__Задание__.
Воспроизведите дословно весь отрывок о записках, которые Кристофер писал в больничной палате.

__Фрагмент текста__.

=-=-=-=-=

Однажды вечером он начал кашлять кровью. Его усадили в каталку и повезли на экстренную бронхоскопию. Я могла проводить его или остаться на кресле-кровати. Мы спали рядом — каждый в своей постели. Мы могли проснуться одновременно и начать болтать, как дети, которые ночуют друг у друга. И это было самым лучшим событием нашей жизни.
После бронхоскопии врач сказал ему, что проблемы с дыхательным горлом — это не рак, а скорее пневмония. Его привезли в палату. Он все еще был интубирован, но сразу же начал писать записки и задавать вопросы обо всем на свете. Я сохранила эти листки, на которых он писал вопросы и свои ответы. На первом листочке он нарисовал смешную рожицу и сразу же спросил:
Пневмония? Какого типа?
Это не рак?
Боль трудно запомнить. Сейчас — от 4 до S.
А потом он стал спрашивать о детях и о моем отце.
Как Эдвин? Скажи ему, что я спрашивал.
Я беспокоюсь о нем.
Потому что люблю его.
Мне хочется с ним поговорить.
Чуть ниже он написал, что я должна привезти ему из нашего дома в Хьюстоне:
Книги Ницше, Менкена и Честертона[142]. И все газеты… Может быть, в одной сумке. Поройся в ящиках! В тумбочках у постели и везде… Вверху и внизу.
Тем вечером из Нью-Йорка приехал наш близкий друг. Он вошел в палату как раз в тот момент, когда Кристофер был полон сил и энергии. Увидев нашего друга, он буквально расцвел улыбкой. Поскольку трубка все еще стояла в его горле, он написал:
Я пробуду здесь [в Хьюстоне], пока окончательно не вылечусь. А потом поедем с семьями на Бермуды!

=-=-=-=-=

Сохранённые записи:
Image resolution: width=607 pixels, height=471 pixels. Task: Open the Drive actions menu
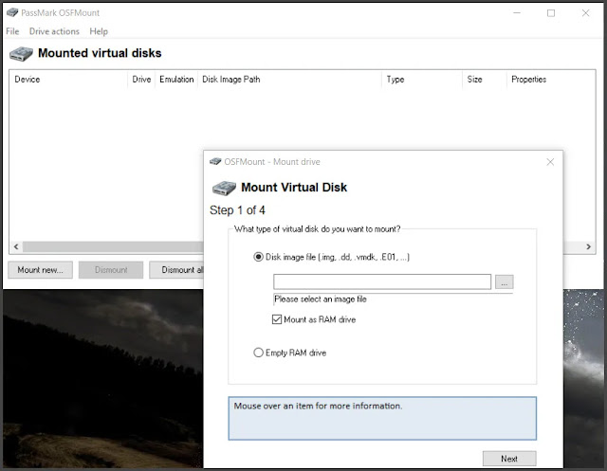(54, 31)
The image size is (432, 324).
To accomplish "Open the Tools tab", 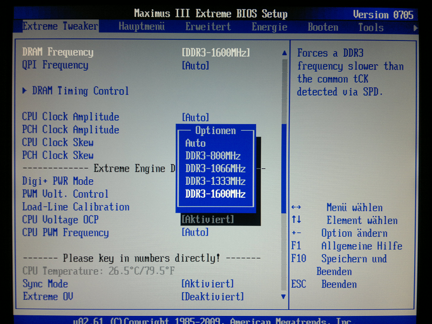I will (x=370, y=27).
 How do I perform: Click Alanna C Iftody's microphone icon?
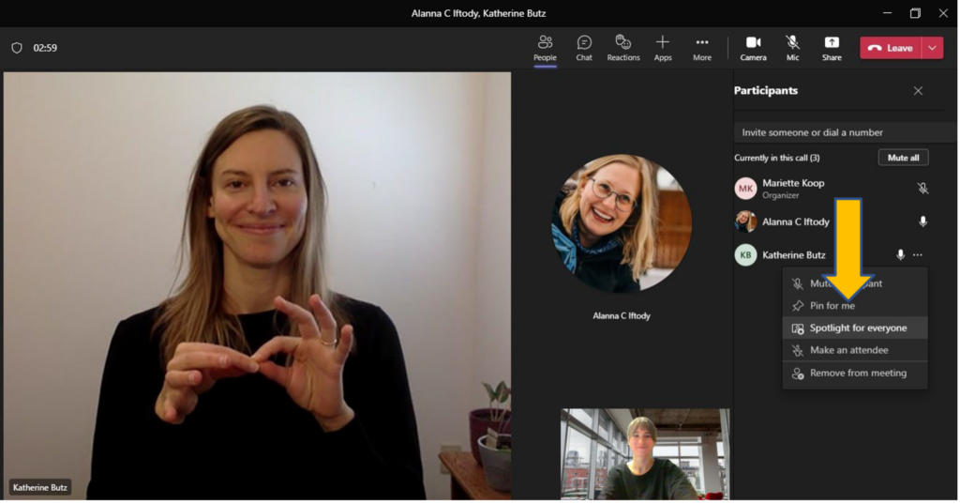point(923,221)
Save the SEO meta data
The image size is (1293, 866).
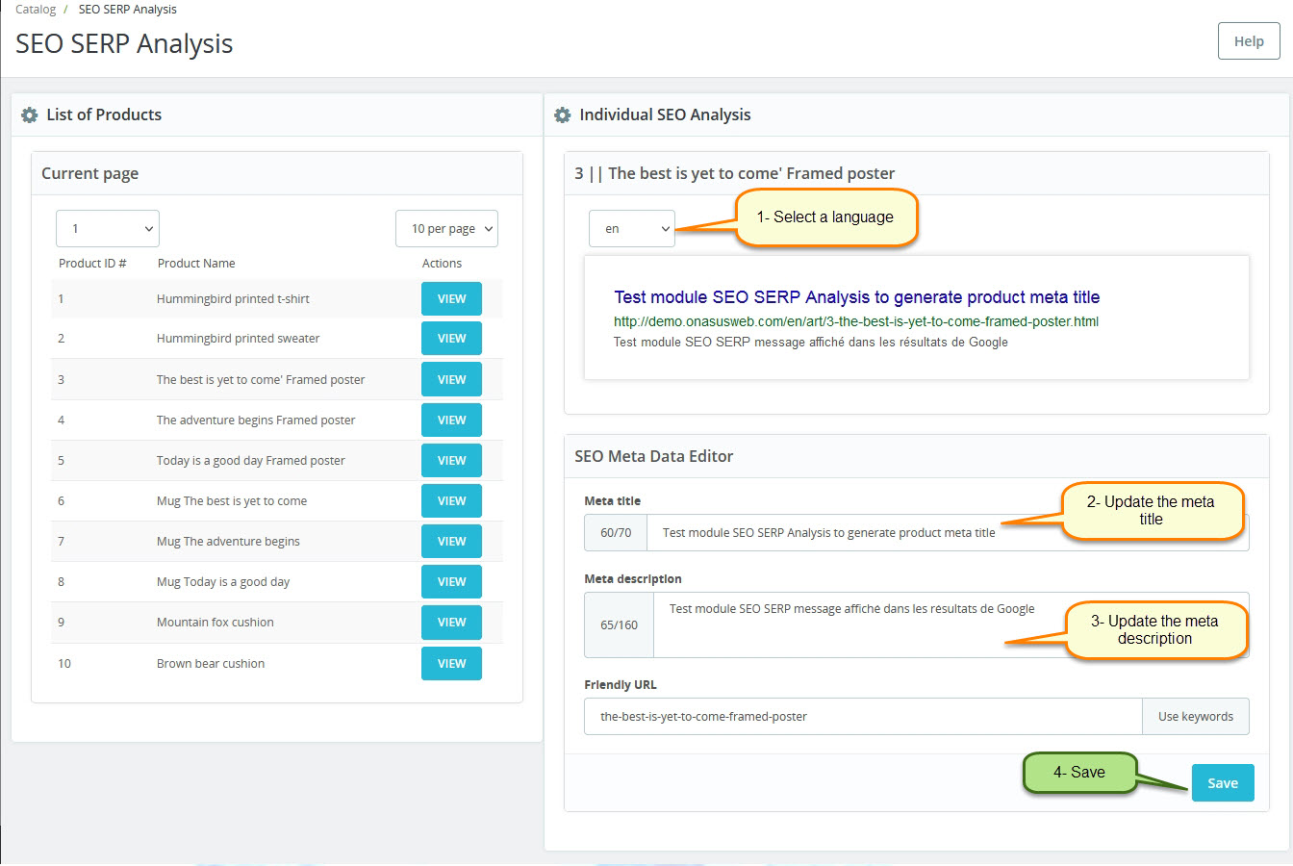tap(1223, 783)
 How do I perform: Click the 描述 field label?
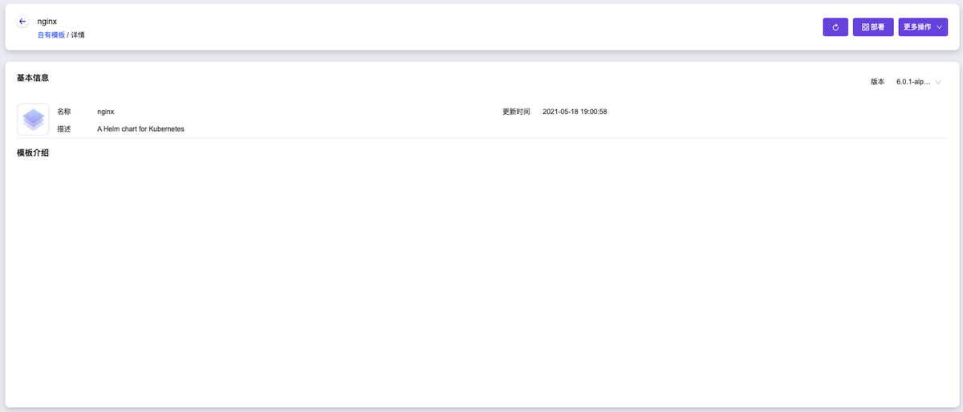tap(64, 128)
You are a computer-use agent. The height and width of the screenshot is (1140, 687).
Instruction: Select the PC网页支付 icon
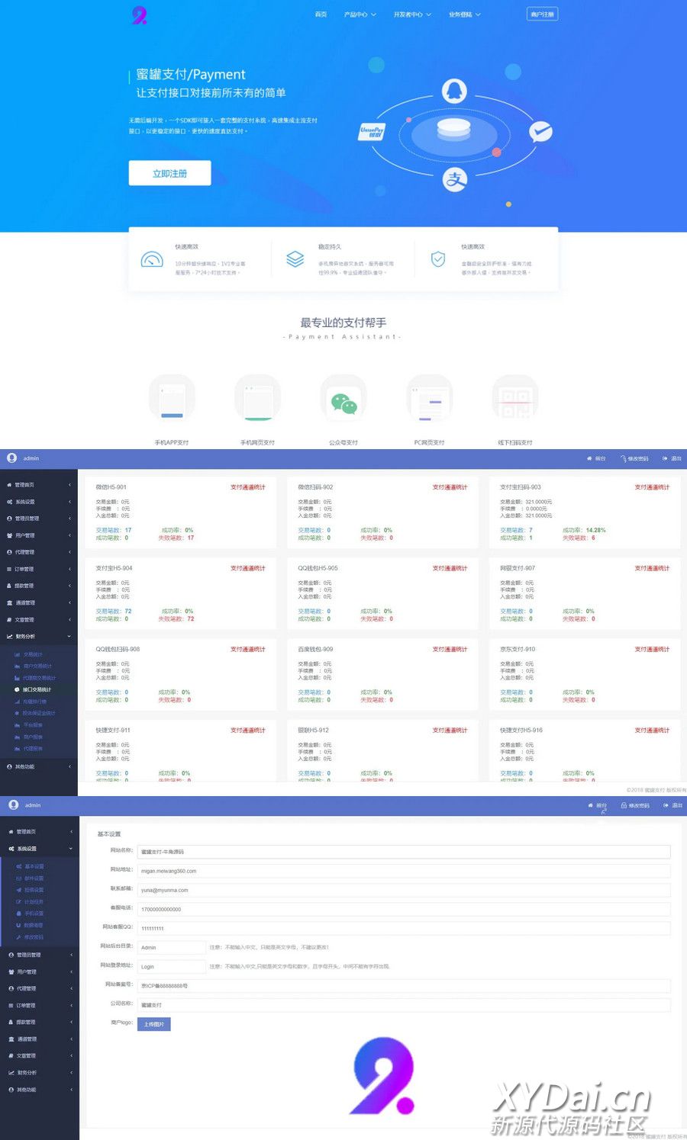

=-=-=-=-=

__Ответ__.
Однажды вечером он начал кашлять кровью. Его усадили в каталку и повезли на экстренную бронхоскопию. Я могла проводить его или остаться на кресле-кровати. Мы спали рядом — каждый в своей постели. Мы могли проснуться одновременно и начать болтать, как дети, которые ночуют друг у друга. И это было самым лучшим событием нашей жизни.
После бронхоскопии врач сказал ему, что проблемы с дыхательным горлом — это не рак, а скорее пневмония. Его привезли в палату. Он все еще был интубирован, но сразу же начал писать записки и задавать вопросы обо всем на свете. Я сохранила эти листки, на которых он писал вопросы и свои ответы. На первом листочке он нарисовал смешную рожицу и сразу же спросил:
Пневмония? Какого типа?
Это не рак?
Боль трудно запомнить. Сейчас — от 4 до S.
А потом он стал спрашивать о детях и о моем отце.
Как Эдвин? Скажи ему, что я спрашивал.
Я беспокоюсь о нем.
Потому что люблю его.
Мне хочется с ним поговорить.
Чуть ниже он написал, что я должна привезти ему из нашего дома в Хьюстоне:
Книги Ницше, Менкена и Честертона[142]. И все газеты… Может быть, в одной сумке. Поройся в ящиках! В тумбочках у постели и везде… Вверху и внизу.
Тем вечером из Нью-Йорка приехал наш близкий друг. Он вошел в палату как раз в тот момент, когда Кристофер был полон сил и энергии. Увидев нашего друга, он буквально расцвел улыбкой. Поскольку трубка все еще стояла в его горле, он написал:
Я пробуду здесь [в Хьюстоне], пока окончательно не вылечусь. А потом поедем с семьями на Бермуды!